Single

She was my best friend first. We met through a mutual friend and connected deeply in a matter of weeks. When she kissed me the first time at the ice cream parlor, I couldn't stop grinning. When I kissed her in the back of her car, my heart couldn't go any faster. When we were lying in my bed so close together, I understood why I had run away from so many guys before. All that happened before hell broke loose.

I couldn't kiss her anymore, not even once after my mom's yelling started, not once before my father kicked her out of the house, not once before I felt the first hit and blacked out for hours.

When I woke up, the TV could still be heard, my mom was crying, sobbing, saying how this was the deepest pain she's ever felt while my dad was whispering curses about how I was a disgrace to the family. I didn´t need to hear anything else. My guitar didn't break when I fell over it, and there was a suitcase half packed from the weeks at grandma's, so putting everything together was a matter of minutes.

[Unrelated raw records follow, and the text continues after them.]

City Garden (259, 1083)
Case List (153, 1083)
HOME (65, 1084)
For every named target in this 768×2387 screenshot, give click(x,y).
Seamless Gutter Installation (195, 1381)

I wanted to find her, and at the same time wanted to run away from all of it, from myself. I dumped my cellphone in the first bus stop, not before writing her name and number on my journal, barely noticing that it was the darkest hour and the sunrise couldn´t be that far behind.

In the luckiest of matters, I had gotten enough sense to open a savings account during last summer´s job. I gave the card to the ticket vendor and bought the train ticket, single, no return.